The real trade balance also deteriorated as export volumes edged up 0.2 percent and imports expanded 3.8 percent. However, so far this quarter the surplus is more than 16 percent larger than its average level in the fourth quarter of last year. Accordingly, net merchandise goods trade remains on course to provide a small boost to first quarter GDP growth.

Definition

The merchandise trade balance measures the difference between the total value of Swiss merchandise exports and imports. The focus is on the balance of trade in goods, excluding precious metals, gemstones, works of art and antiques. This is provided in unadjusted and seasonally adjusted measures for cash and volume.

▸ Provided information
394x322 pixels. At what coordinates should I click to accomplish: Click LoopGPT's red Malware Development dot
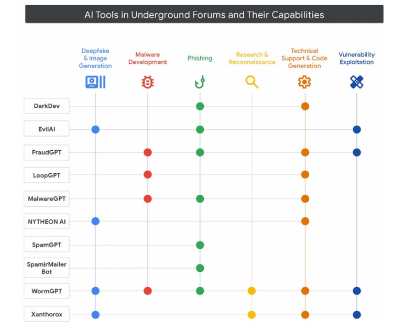pyautogui.click(x=148, y=174)
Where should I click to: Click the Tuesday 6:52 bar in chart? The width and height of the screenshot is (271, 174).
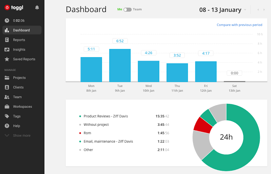pyautogui.click(x=120, y=65)
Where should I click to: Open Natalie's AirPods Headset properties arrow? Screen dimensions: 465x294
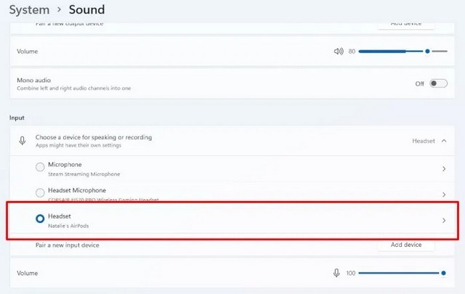[444, 220]
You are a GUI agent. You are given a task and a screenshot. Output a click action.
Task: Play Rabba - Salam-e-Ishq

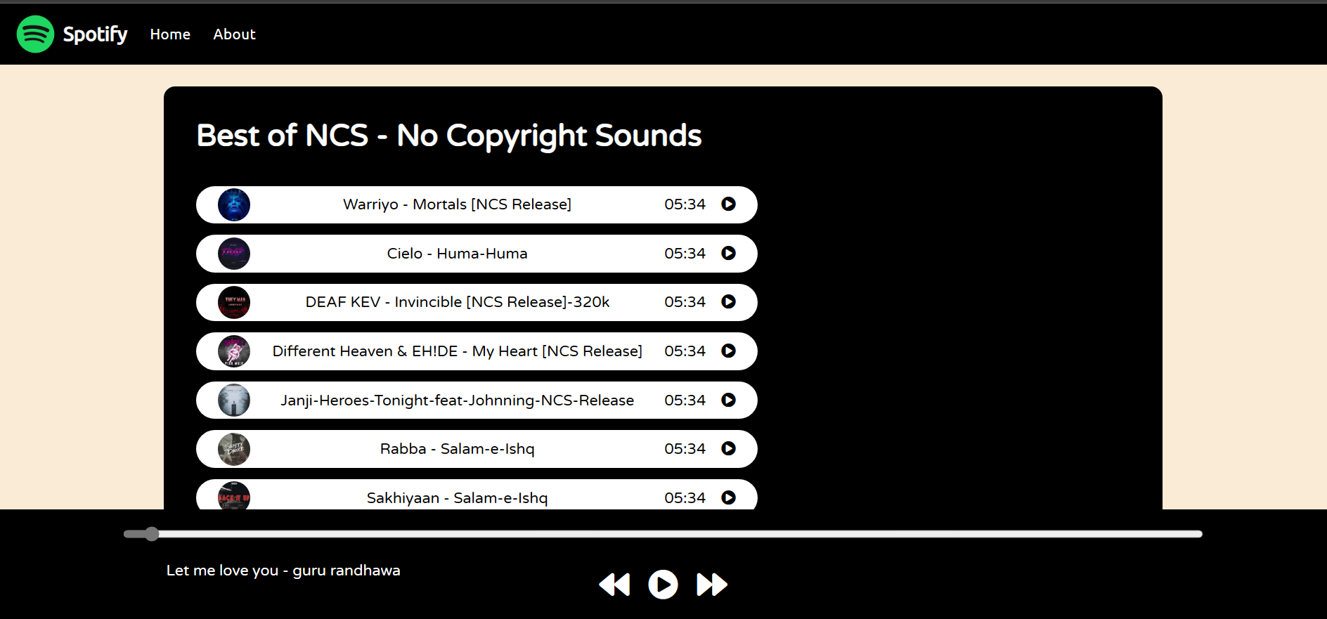(x=729, y=449)
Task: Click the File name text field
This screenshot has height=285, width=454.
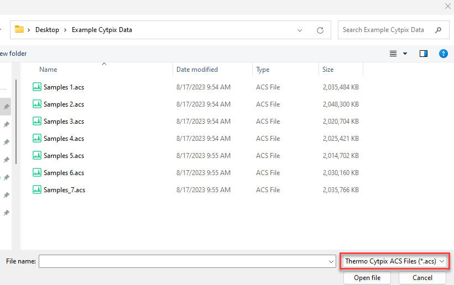Action: click(x=182, y=261)
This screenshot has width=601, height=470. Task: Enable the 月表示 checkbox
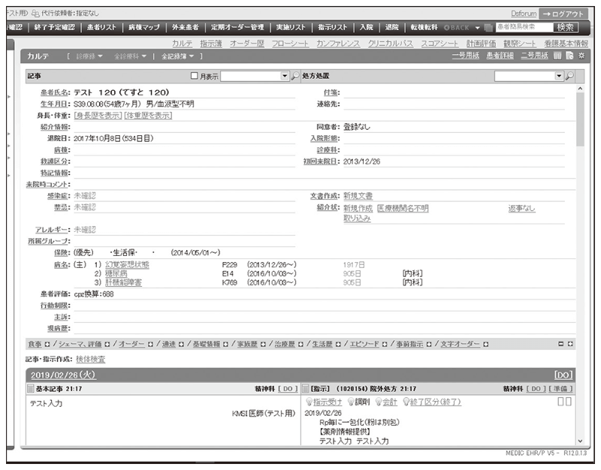[x=194, y=77]
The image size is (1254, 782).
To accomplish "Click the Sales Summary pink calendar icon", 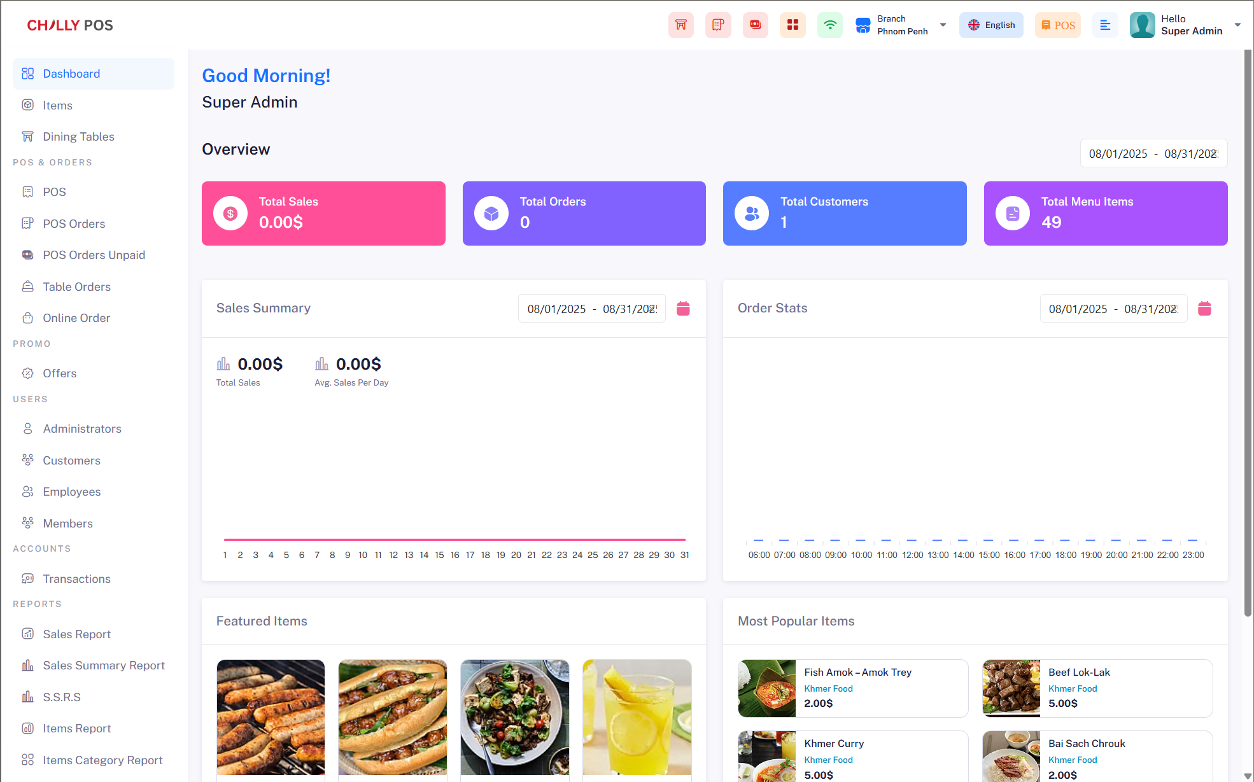I will [x=683, y=309].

▸ Work to complete
1. Write out the Swiss trade balance text from "The real trade" to "quarter GDP growth.".
2. Pick up the text on the Swiss merchandise trade balance after its final sentence and carry it on.
The lines stand apart from the Swiss trade balance text.

▸ Answers for the tasks
1.
The real trade balance also deteriorated as export volumes edged up 0.2 percent and imports expanded 3.8 percent. However, so far this quarter the surplus is more than 16 percent larger than its average level in the fourth quarter of last year. Accordingly, net merchandise goods trade remains on course to provide a small boost to first quarter GDP growth.

2.
Description

Changes in the level of imports and exports along with the difference between the two (the trade balance) are a valuable gauge of economic trends here and abroad. While these trade figures can directly impact all financial markets, they primarily affect the value of the Swiss franc in the foreign exchange market. Switzerland's major trading partners include Germany, France, Italy and the United States. While Switzerland still exports large amounts of traditional products such as chocolate and watches, more than half of Swiss exports are in mechanical and electrical engineering and chemicals today. A positive trade balance indicates a trade surplus while a negative balance represents a trade deficit. Trade surpluses indicate that foreigners are buying more Swiss goods, which are typically paid for in Swiss Francs. This translates into greater demand for the currency and upward pressure on the value of the Franc. However, if the balance is a deficit, Swiss consumers are buying goods from trading partners which translates into higher demand for foreign currencies placing downward pressure on the value of the Franc.